If You Don't Get Snow, Go Faux

Once a frosty feature of civic tree lightings and big school parties, the fake snow business is blowing into people's yards. We're not talking about the gently falling almost-snow generated by spots like The Grove and Disneyland; we're talking actual ice that's been chipped down into fine flurries that are cold and can be fashioned into snowballs with ease.

A weekend airing of "Hollywood Does Christmas" on WeTV showed actress Kirstie Alley calling upon a snow-making service to create a backyard wonderland for her kids and their friends. We also loved the set from "Look Who's Talking" she had up to create the festive village scene; now that is outrageously awesome, being able to keep part of a set after a film wraps. We thought movie types only wanted to keep the gorgeous clothes? (We get that, believe it.) Bravo, Kirstie. We would have asked for the set, too.

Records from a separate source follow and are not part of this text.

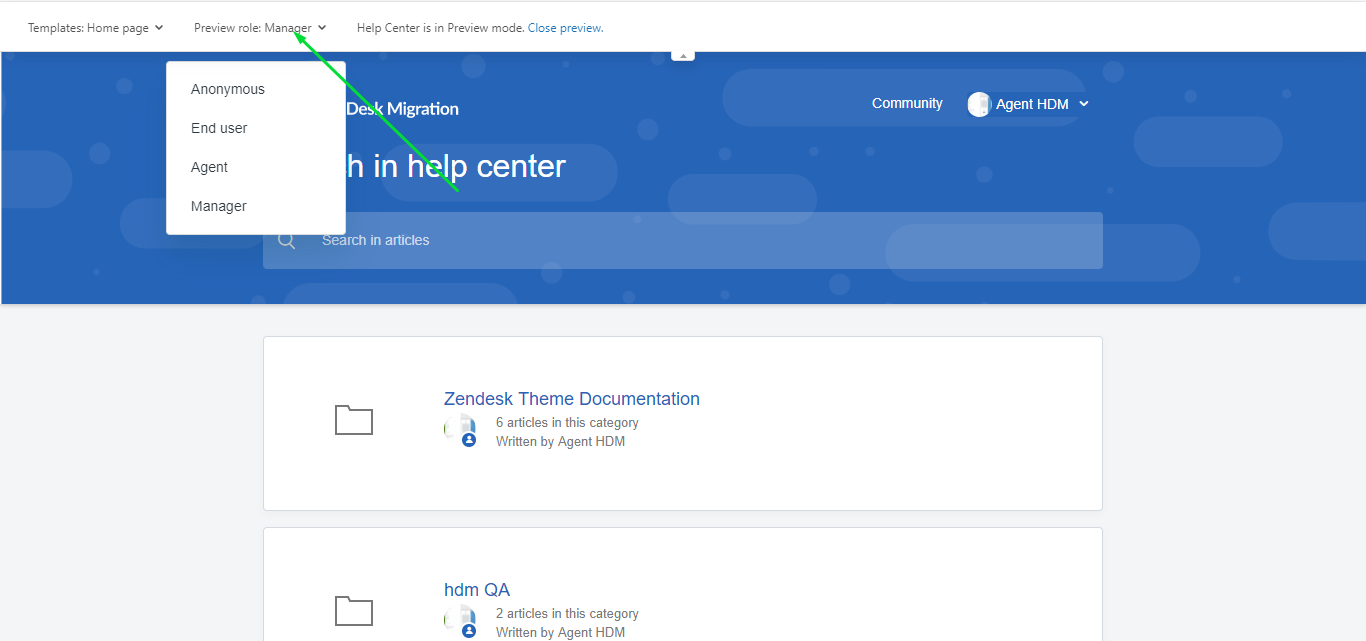The width and height of the screenshot is (1366, 641).
Task: Choose End user preview role
Action: pyautogui.click(x=219, y=128)
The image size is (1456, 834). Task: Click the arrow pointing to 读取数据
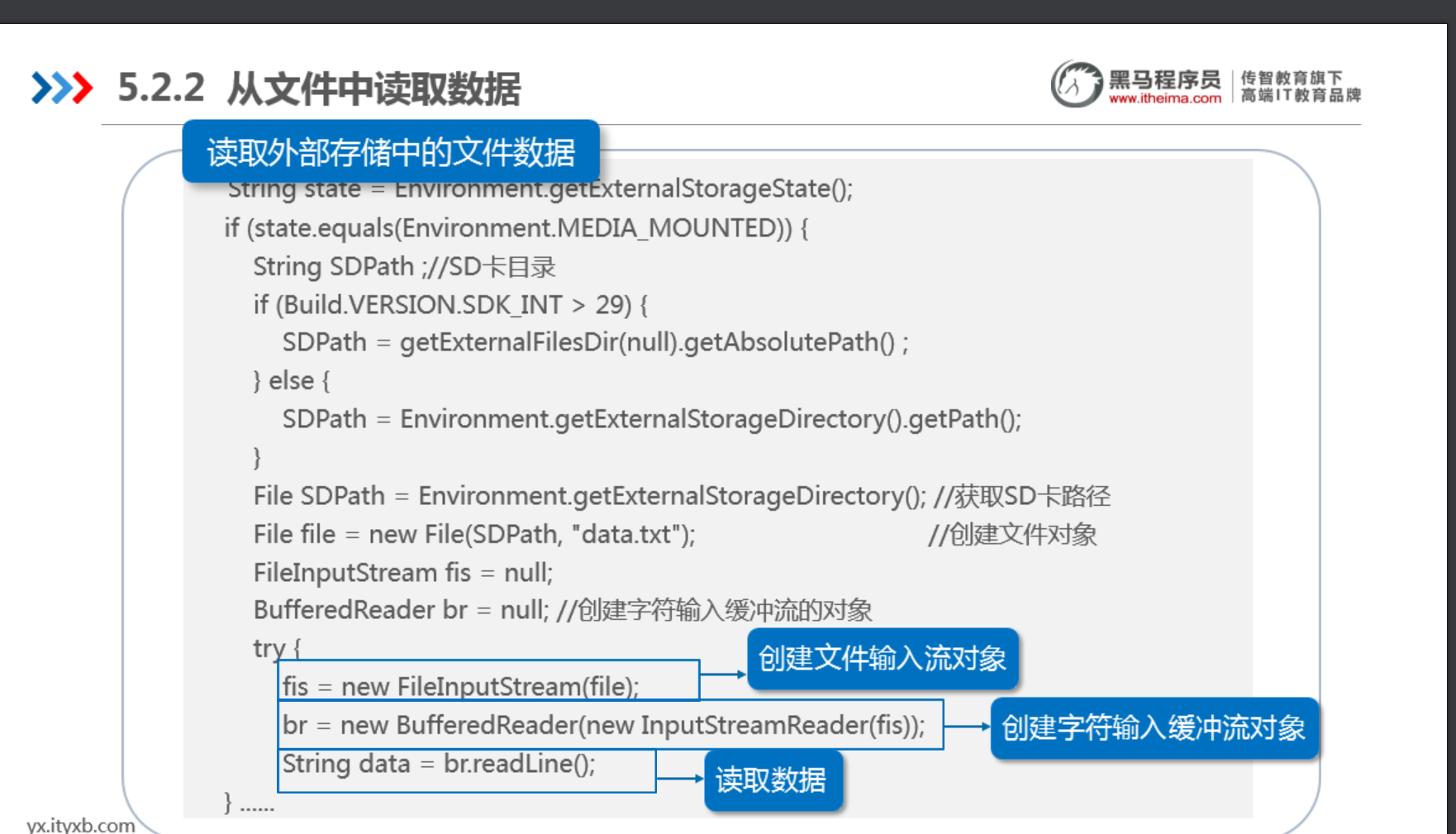tap(680, 779)
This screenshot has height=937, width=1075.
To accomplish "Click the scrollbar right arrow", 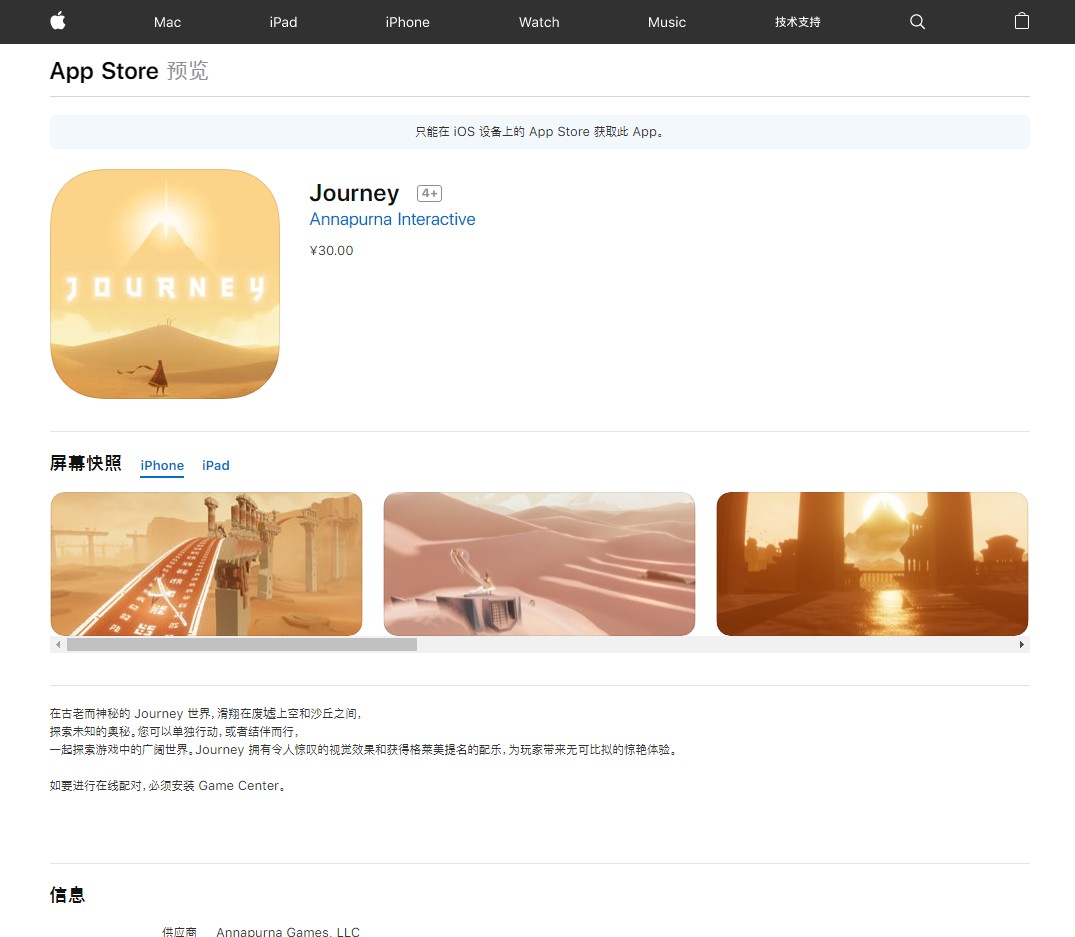I will pos(1021,645).
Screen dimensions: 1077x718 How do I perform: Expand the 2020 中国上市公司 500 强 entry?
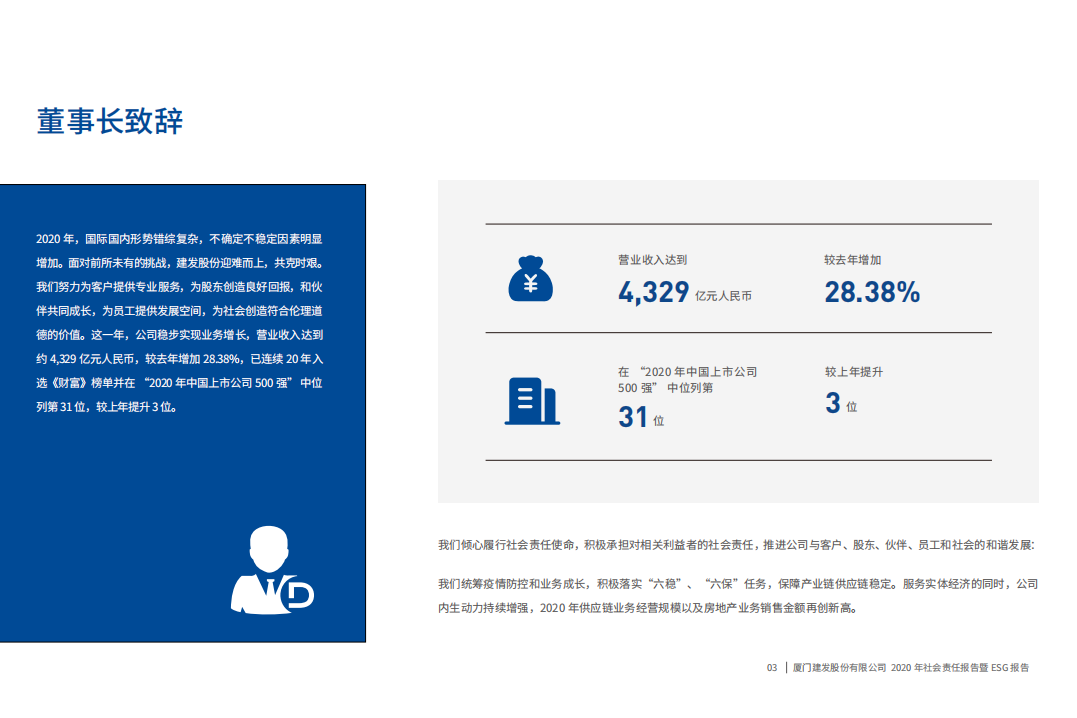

Another power player on the program held a more adult-flavored party (translation? Bikini-ed girls shimmying on platforms), but still felt the man-made snow would lend that Christmas-y touch. So it's official, we say: Fake snow, whether created by small, rented machines or a local ice company, has left the major, venue-sponsored events and has now entered the private sector here in Tinseltown. Ho ho Hollywood? You are too much, and we love you.

And we were hoping our ice machine could do the job for us the season... That and a chisel. How long does chipping at 30 tons of fake snow take, anyways?